◆ **Prompt**
Revise the rows below by replacing "pencil icon" with "edit button" and leaving everything else unchanged. Omit the pictures from your answer.

--

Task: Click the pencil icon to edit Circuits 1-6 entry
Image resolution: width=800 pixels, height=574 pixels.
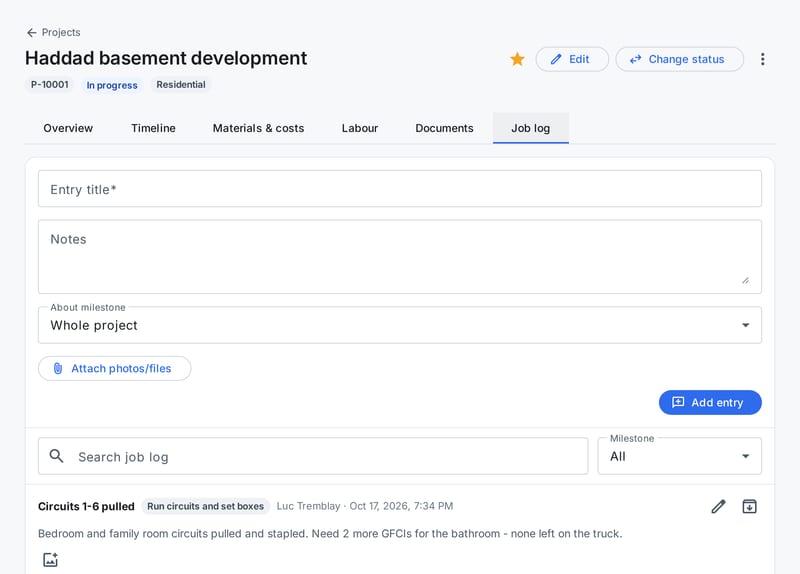Action: coord(718,506)
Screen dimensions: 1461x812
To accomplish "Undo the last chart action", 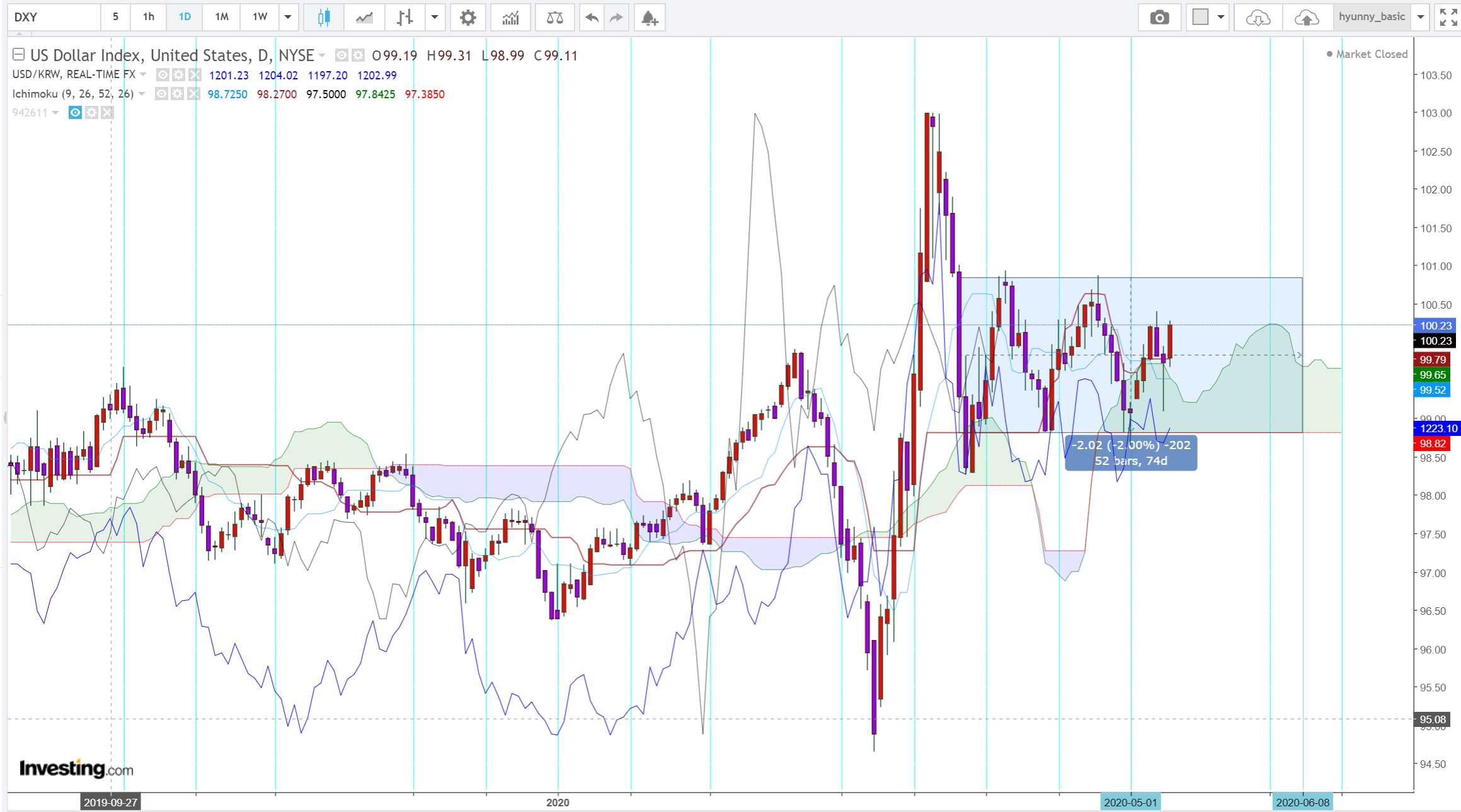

--

◆ **Solution to the problem**
Task: Click the edit button to edit Circuits 1-6 entry
Image resolution: width=800 pixels, height=574 pixels.
Action: coord(718,506)
Screen dimensions: 1461x812
To accomplish "Undo the last chart action", 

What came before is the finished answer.